A los festivales de música que tienen a la clásica por bandera (es habitual que estos se retoquen con otros géneros para captar mayores audiencias), se le plantea la disyuntiva de qué hacer para sobrevivir después de una pandemia que ha volteado como un calcetín la forma y costumbres de acercarse a la cultura (y eso que los festivales de verano, por celebrarse muchos al aire libre, no soportaron en su momento las férreas y necesarias condiciones impuestas para mantener a raya al virus como sí las aguantaron estoicamente los espacios cerrados).
Y todo junto al hándicap de soportar unos tiempos de continuos recortes y desaires presupuestarios, de caídas constantes de audiencia, de una casi completa desconexión con los oídos del espectador joven, que no se siente atraído por estos cantos de sirenas con siglos de permanencia. Pero hay brotes verdes…
Y en estas estamos, ya en julio, donde nacen la mayoría de las propuestas veraniegas, amparadas por marcos históricos, terrazas con la posibilidad de mantenerse bien hidratado (conciertos tipo cata funcionan como un elemento turístico más de la zona) y espacios al aire libre donde la música fluye con la misma continuidad que el canto de los pájaros o las tormentas de verano, que hacen su presencia en el momento más inoportuno.
Pero ahí están los festivales, llenando de vida y de música este país de una punta a la otra, dos meses (algunos ya comenzaron en junio, como el veterano Festival de Granada) en los que el aficionado a la música, el profesional o el que disfruta de unas vacaciones más allá del sol y playa puede disponer de una oferta cada vez mayor y muy “europea”. Y los brotes verdes de los que hablamos no son solo que cada vez hay mayor número de festivales, sino el público que acude a estos, mucho menos encorsetado y encanecido que el que acude a los auditorios estándares de la temporada de septiembre a junio.
Puede ser una buena cantera de renovación de público relajar los formatos de la clásica ofreciendo conciertos más distraídos, con tan buena música como en los ciclos de temporada normales.
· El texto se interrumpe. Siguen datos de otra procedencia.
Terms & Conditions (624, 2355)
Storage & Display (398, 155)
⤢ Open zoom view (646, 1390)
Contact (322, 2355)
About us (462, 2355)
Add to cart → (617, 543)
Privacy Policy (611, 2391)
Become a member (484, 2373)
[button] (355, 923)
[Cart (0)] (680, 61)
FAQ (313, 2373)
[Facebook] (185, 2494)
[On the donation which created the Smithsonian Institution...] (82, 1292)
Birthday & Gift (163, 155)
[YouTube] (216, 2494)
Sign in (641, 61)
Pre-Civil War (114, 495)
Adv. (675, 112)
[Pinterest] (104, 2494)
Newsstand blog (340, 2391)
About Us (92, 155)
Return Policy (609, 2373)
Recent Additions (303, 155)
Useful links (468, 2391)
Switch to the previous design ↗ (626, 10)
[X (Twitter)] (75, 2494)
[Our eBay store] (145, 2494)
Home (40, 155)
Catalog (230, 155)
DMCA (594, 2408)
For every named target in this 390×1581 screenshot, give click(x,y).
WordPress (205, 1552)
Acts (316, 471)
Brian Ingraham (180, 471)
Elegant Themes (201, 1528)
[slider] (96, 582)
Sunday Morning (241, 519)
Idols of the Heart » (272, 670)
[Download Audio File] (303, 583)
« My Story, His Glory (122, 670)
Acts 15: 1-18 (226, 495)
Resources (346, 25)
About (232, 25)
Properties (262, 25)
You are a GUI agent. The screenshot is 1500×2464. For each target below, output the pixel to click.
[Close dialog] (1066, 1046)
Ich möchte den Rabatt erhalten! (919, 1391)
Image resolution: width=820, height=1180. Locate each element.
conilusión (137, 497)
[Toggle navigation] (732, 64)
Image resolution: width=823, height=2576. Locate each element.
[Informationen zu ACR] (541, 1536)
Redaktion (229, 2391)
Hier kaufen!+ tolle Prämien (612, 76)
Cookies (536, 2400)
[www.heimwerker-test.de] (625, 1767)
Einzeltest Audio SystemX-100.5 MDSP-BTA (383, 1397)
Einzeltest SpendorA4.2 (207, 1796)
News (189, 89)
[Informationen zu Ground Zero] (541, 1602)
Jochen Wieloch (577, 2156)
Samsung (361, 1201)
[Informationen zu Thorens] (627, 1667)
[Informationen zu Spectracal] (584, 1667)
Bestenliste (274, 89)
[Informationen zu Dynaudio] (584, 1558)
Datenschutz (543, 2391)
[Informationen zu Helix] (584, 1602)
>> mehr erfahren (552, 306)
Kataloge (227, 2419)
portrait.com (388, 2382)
El mes pasado llevábamos precisamente en portada a uno de ellos, el Festival de Úbeda, que aparte de la música en vivo ofrece su inigualable y espectacular legado arquitectónico, patrimonio de la humanidad (algo cada vez, como hemos dicho al comienzo, más habitual: aprovechar el patrimonio para el matrimonio música-turismo), y pese a que cuenta ya con nada menos que 35 ediciones a sus espaldas, no es ajeno a estos vaivenes de la sociedad, de ahí que la fórmula que se ha seguido para transferir sangre fresca a sus arterias no es otra que la de mezclar lo actual con lo eterno, haciendo convivir en su programación intérpretes clásicos con músicos de otros galaxias estilísticas; de ahí nace el nuevo público, de este matrimonio de conveniencia.
Y si este matrimonio consigue hacer que la máquina musical siga engrasada y funcionando a todo trapo, bienvenida sea. El tiempo nos dirá si las fauces de la multitud no acaban devorando a esa minoría que resiste en su infranqueable Covadonga sonora. Lo veremos. Por lo pronto, disfruten del verano de festivales musicales españoles.